Letta così, quella degli Shivers potrebbe tranquillamente sembrare nient’altro che l’ennesima esperienza di free improvisation a più tinte, non troppo diversa dalle tante che hanno deciso da anni a questa parte di seguire a ruota il modello (ad oggi insuperabile) dei Necks. Non fosse che l’omonimo debutto che il trio piazza su un catalogo esigente come quello Miasmah è probabilmente la cosa migliore che sia stata sfornata negli ultimi anni in questo sempre più affollato ambito, seconda solo alla meraviglia con cui i maestri erano riusciti a dare l’ennesima lezione giusto l’anno scorso. La policromia che era lecito aspettarsi anche solo giudicando il background dei tre è senza dubbio l’elemento in più a fare la differenza, ma un ruolo fondamentale lo gioca anche un affiatamento indubbiamente fuori dal comune.
“Ash” è un attacco quasi sottovoce, un crescendo che sembra rivedere il krautrock più crudo (Can e Faust) trasformando lo spazio da infinita dilatazione a opprimente costrizione. Il legame con la Germania musicale vive un secondo, breve capitolo in “Brood”, un chiaro omaggio ai suoni analogici e al DigiSequencer a cui è affidato il compito di spezzare il ritmo. Su “Oto” protagonista indiscusso è Davis che fa vibrare l’ancia del suo clarinetto fino a massacrarla, dipingendo una visione tetra e scura che assume progressivamente i contorni della rassegnazione. A conti fatti si tratta di un presagio che sfocia nell’orrore rumoroso del primo minuto di “Rabid”, che inizia con uno sfogo noise degno del Kevin Drumm più furente salvo poi spegnersi di colpo e fare un salto dalle parti del lussureggiante post-jazz di casa ECM.

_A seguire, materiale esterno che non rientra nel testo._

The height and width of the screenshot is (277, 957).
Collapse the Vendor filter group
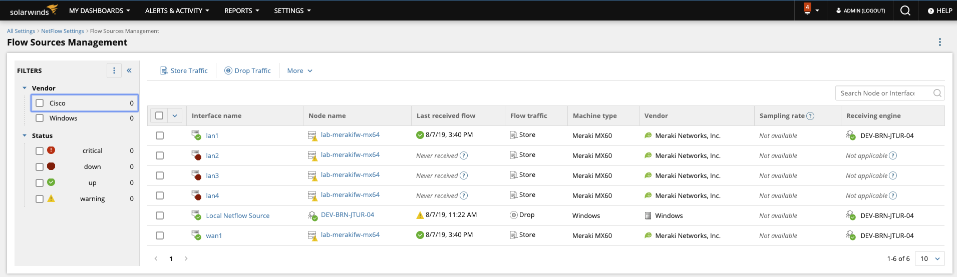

La “pausa” dura giusto il tempo di prender fiato, prima che “Spacek” riprenda il cammino mirando stavolta all’oscurità dei sample di Zuydervelt, che duettano con i contrappunti dell’irriconoscibile sax di Davis, lasciando a Fabriek un fondale ridotto all’osso. Qui si consuma anche il legame più stretto con il minimalismo, da sempre fra i terreni preferiti per i lavori di Machinefabriek, in precedenza soltanto accennato e in generale surclassato dalla libertà cercata e trovata nel disco. Il finale a sorpresa di “Replicant” si veste quasi di una tinta sci-fi (il legame del titolo con “Blade Runner” ha indubbiamente il suo perché): otto minuti in cui si assiste prima ad un attacco di droni rumorosi, poi alla replica offerta dal clarinetto, poi ancora ad una tesa sosta di sussurri, alla ripresa delle ostilità e infine a pochi secondi di pace autentica prima del silenzio. Tutto da godersi.